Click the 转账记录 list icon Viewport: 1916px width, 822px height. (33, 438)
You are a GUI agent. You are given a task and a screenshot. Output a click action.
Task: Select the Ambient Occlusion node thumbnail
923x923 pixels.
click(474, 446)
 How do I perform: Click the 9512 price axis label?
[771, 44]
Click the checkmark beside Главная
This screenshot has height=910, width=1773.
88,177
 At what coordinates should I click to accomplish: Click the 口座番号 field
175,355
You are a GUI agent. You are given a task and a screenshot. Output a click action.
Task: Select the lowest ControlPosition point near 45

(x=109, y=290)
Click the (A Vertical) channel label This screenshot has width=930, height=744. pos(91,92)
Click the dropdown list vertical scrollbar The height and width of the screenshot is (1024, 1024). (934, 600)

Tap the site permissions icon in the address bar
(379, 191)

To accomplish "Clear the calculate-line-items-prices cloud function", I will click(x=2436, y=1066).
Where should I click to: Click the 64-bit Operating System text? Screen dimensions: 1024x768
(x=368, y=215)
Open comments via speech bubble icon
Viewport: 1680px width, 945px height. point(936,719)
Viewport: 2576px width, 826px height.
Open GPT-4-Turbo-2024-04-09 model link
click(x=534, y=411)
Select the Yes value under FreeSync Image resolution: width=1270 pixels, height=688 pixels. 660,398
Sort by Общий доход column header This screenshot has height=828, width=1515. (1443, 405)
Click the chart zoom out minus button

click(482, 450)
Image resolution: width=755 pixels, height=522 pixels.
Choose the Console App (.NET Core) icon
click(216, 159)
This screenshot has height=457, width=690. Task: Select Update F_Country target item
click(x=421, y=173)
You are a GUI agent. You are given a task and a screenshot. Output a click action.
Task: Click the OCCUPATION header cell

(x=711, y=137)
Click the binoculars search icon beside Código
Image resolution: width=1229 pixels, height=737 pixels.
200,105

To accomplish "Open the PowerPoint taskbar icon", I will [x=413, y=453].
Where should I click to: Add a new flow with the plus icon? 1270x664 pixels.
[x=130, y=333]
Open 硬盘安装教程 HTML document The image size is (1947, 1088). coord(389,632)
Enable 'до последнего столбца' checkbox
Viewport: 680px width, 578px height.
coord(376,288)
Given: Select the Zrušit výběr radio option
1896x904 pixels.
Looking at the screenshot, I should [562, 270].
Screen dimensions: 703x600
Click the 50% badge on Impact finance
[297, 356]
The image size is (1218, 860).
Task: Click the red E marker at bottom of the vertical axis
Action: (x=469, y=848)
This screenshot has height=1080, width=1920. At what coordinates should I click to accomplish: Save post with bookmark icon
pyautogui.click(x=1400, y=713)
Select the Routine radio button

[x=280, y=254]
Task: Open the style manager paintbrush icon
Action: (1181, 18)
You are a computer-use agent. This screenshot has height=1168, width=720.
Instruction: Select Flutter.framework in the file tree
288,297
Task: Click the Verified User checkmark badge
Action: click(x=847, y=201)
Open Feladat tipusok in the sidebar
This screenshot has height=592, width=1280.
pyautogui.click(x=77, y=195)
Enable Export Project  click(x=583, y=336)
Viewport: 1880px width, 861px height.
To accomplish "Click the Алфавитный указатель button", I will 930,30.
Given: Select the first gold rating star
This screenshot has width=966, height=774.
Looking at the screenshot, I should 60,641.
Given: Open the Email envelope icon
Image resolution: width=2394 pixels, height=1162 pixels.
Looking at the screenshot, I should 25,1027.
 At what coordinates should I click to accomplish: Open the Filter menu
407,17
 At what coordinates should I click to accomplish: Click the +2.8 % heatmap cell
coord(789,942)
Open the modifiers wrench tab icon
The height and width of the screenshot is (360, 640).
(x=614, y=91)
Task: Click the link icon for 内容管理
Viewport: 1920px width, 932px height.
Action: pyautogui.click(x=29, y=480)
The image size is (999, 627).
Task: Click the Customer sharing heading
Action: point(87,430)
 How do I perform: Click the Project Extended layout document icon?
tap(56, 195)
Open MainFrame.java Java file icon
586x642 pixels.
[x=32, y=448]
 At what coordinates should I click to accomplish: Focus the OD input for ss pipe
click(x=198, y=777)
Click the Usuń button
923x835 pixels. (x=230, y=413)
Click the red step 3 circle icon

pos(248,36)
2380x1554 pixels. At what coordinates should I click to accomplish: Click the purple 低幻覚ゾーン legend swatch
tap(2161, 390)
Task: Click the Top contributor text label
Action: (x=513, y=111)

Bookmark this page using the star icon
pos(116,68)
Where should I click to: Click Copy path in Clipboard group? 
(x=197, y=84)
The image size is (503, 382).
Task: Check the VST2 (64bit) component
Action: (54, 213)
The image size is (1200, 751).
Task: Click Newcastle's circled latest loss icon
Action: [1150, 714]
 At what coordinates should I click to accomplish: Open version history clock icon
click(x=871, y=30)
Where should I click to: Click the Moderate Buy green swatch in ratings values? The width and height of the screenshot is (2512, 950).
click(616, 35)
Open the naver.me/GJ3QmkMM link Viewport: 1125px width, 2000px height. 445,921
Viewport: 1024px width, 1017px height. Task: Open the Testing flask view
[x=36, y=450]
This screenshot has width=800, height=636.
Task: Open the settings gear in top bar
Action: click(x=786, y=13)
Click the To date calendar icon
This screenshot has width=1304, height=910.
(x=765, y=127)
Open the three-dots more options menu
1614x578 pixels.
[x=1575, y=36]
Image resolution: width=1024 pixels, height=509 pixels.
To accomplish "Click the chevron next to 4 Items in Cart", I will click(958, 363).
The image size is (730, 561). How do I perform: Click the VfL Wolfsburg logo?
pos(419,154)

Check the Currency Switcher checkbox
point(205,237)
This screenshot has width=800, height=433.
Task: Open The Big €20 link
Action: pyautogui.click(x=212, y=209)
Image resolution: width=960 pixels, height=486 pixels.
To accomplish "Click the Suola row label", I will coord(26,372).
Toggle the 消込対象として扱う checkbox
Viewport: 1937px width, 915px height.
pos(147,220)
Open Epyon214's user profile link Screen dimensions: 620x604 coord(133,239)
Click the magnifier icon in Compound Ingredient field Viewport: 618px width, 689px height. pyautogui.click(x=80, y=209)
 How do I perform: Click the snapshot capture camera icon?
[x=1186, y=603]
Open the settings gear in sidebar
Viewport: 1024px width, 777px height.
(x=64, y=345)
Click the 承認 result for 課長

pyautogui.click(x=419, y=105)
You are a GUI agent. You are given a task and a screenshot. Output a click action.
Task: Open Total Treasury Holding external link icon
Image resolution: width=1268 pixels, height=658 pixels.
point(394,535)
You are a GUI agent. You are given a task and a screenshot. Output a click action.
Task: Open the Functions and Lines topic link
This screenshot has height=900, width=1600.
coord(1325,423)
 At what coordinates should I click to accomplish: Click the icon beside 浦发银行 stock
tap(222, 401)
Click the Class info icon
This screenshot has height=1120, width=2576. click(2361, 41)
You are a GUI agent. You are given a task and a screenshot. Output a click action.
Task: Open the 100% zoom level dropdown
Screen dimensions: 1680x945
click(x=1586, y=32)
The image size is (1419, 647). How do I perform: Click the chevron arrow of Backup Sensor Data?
_ _ _ _ _
Set down the complete listing once more, exactly as it stands above.

Click the 转账记录 list icon Viewport: 1916px width, 822px height. (33, 438)
You are a GUI agent. You are given a task and a screenshot. Output a click action.
Task: Select the Ambient Occlusion node thumbnail
923x923 pixels.
click(474, 446)
 How do I perform: Click the 9512 price axis label?
[771, 44]
Click the checkmark beside Главная
This screenshot has height=910, width=1773.
88,177
 At what coordinates should I click to accomplish: Click the 口座番号 field
175,355
You are a GUI agent. You are given a task and a screenshot. Output a click action.
Task: Select the lowest ControlPosition point near 45

(x=109, y=290)
Click the (A Vertical) channel label This screenshot has width=930, height=744. pos(91,92)
Click the dropdown list vertical scrollbar The height and width of the screenshot is (1024, 1024). (934, 600)

Tap the site permissions icon in the address bar
(379, 191)

To accomplish "Clear the calculate-line-items-prices cloud function", I will click(x=2436, y=1066).
Where should I click to: Click the 64-bit Operating System text? Screen dimensions: 1024x768
(x=368, y=215)
Open comments via speech bubble icon
Viewport: 1680px width, 945px height. point(936,719)
Viewport: 2576px width, 826px height.
Open GPT-4-Turbo-2024-04-09 model link
click(x=534, y=411)
Select the Yes value under FreeSync Image resolution: width=1270 pixels, height=688 pixels. 660,398
Sort by Общий доход column header This screenshot has height=828, width=1515. (1443, 405)
Click the chart zoom out minus button

click(482, 450)
Image resolution: width=755 pixels, height=522 pixels.
Choose the Console App (.NET Core) icon
click(216, 159)
This screenshot has height=457, width=690. Task: Select Update F_Country target item
click(x=421, y=173)
You are a GUI agent. You are given a task and a screenshot. Output a click action.
Task: Click the OCCUPATION header cell

(x=711, y=137)
Click the binoculars search icon beside Código
Image resolution: width=1229 pixels, height=737 pixels.
200,105

To accomplish "Open the PowerPoint taskbar icon", I will [x=413, y=453].
Where should I click to: Add a new flow with the plus icon? 1270x664 pixels.
[x=130, y=333]
Open 硬盘安装教程 HTML document The image size is (1947, 1088). coord(389,632)
Enable 'до последнего столбца' checkbox
Viewport: 680px width, 578px height.
coord(376,288)
Given: Select the Zrušit výběr radio option
1896x904 pixels.
Looking at the screenshot, I should [562, 270].
Screen dimensions: 703x600
Click the 50% badge on Impact finance
[297, 356]
The image size is (1218, 860).
Task: Click the red E marker at bottom of the vertical axis
Action: (x=469, y=848)
This screenshot has height=1080, width=1920. At what coordinates should I click to accomplish: Save post with bookmark icon
pyautogui.click(x=1400, y=713)
Select the Routine radio button

[x=280, y=254]
Task: Open the style manager paintbrush icon
Action: (1181, 18)
You are a computer-use agent. This screenshot has height=1168, width=720.
Instruction: Select Flutter.framework in the file tree
288,297
Task: Click the Verified User checkmark badge
Action: click(x=847, y=201)
Open Feladat tipusok in the sidebar
This screenshot has height=592, width=1280.
pyautogui.click(x=77, y=195)
Enable Export Project  click(x=583, y=336)
Viewport: 1880px width, 861px height.
To accomplish "Click the Алфавитный указатель button", I will 930,30.
Given: Select the first gold rating star
This screenshot has width=966, height=774.
Looking at the screenshot, I should 60,641.
Given: Open the Email envelope icon
Image resolution: width=2394 pixels, height=1162 pixels.
Looking at the screenshot, I should 25,1027.
 At what coordinates should I click to accomplish: Open the Filter menu
407,17
 At what coordinates should I click to accomplish: Click the +2.8 % heatmap cell
coord(789,942)
Open the modifiers wrench tab icon
The height and width of the screenshot is (360, 640).
(x=614, y=91)
Task: Click the link icon for 内容管理
Viewport: 1920px width, 932px height.
Action: pyautogui.click(x=29, y=480)
The image size is (999, 627).
Task: Click the Customer sharing heading
Action: point(87,430)
 How do I perform: Click the Project Extended layout document icon?
tap(56, 195)
Open MainFrame.java Java file icon
586x642 pixels.
[x=32, y=448]
 At what coordinates should I click to accomplish: Focus the OD input for ss pipe
click(x=198, y=777)
Click the Usuń button
923x835 pixels. (x=230, y=413)
Click the red step 3 circle icon

pos(248,36)
2380x1554 pixels. At what coordinates should I click to accomplish: Click the purple 低幻覚ゾーン legend swatch
tap(2161, 390)
Task: Click the Top contributor text label
Action: (x=513, y=111)

Bookmark this page using the star icon
pos(116,68)
Where should I click to: Click Copy path in Clipboard group? 
(x=197, y=84)
The image size is (503, 382).
Task: Check the VST2 (64bit) component
Action: (54, 213)
The image size is (1200, 751).
Task: Click Newcastle's circled latest loss icon
Action: [1150, 714]
 At what coordinates should I click to accomplish: Open version history clock icon
click(x=871, y=30)
Where should I click to: Click the Moderate Buy green swatch in ratings values? The width and height of the screenshot is (2512, 950).
click(616, 35)
Open the naver.me/GJ3QmkMM link Viewport: 1125px width, 2000px height. 445,921
Viewport: 1024px width, 1017px height. Task: Open the Testing flask view
[x=36, y=450]
This screenshot has width=800, height=636.
Task: Open the settings gear in top bar
Action: click(x=786, y=13)
Click the To date calendar icon
This screenshot has width=1304, height=910.
(x=765, y=127)
Open the three-dots more options menu
1614x578 pixels.
[x=1575, y=36]
Image resolution: width=1024 pixels, height=509 pixels.
To accomplish "Click the chevron next to 4 Items in Cart", I will click(958, 363).
The image size is (730, 561). How do I perform: Click the VfL Wolfsburg logo?
pos(419,154)

Check the Currency Switcher checkbox
point(205,237)
This screenshot has width=800, height=433.
Task: Open The Big €20 link
Action: pyautogui.click(x=212, y=209)
Image resolution: width=960 pixels, height=486 pixels.
To accomplish "Click the Suola row label", I will coord(26,372).
Toggle the 消込対象として扱う checkbox
Viewport: 1937px width, 915px height.
pos(147,220)
Open Epyon214's user profile link Screen dimensions: 620x604 coord(133,239)
Click the magnifier icon in Compound Ingredient field Viewport: 618px width, 689px height. pyautogui.click(x=80, y=209)
 How do I perform: Click the snapshot capture camera icon?
[x=1186, y=603]
Open the settings gear in sidebar
Viewport: 1024px width, 777px height.
(x=64, y=345)
Click the 承認 result for 課長

pyautogui.click(x=419, y=105)
You are a GUI agent. You are given a task and a screenshot. Output a click action.
Task: Open Total Treasury Holding external link icon
Image resolution: width=1268 pixels, height=658 pixels.
point(394,535)
You are a GUI agent. You are given a task and a screenshot. Output a click action.
Task: Open the Functions and Lines topic link
This screenshot has height=900, width=1600.
coord(1325,423)
 At what coordinates should I click to accomplish: Click the icon beside 浦发银行 stock
tap(222, 401)
Click the Class info icon
This screenshot has height=1120, width=2576. click(2361, 41)
You are a GUI agent. You are given a task and a screenshot. Output a click action.
Task: Open the 100% zoom level dropdown
Screen dimensions: 1680x945
click(x=1586, y=32)
The image size is (1419, 647). How do I perform: Click the chevron arrow of Backup Sensor Data?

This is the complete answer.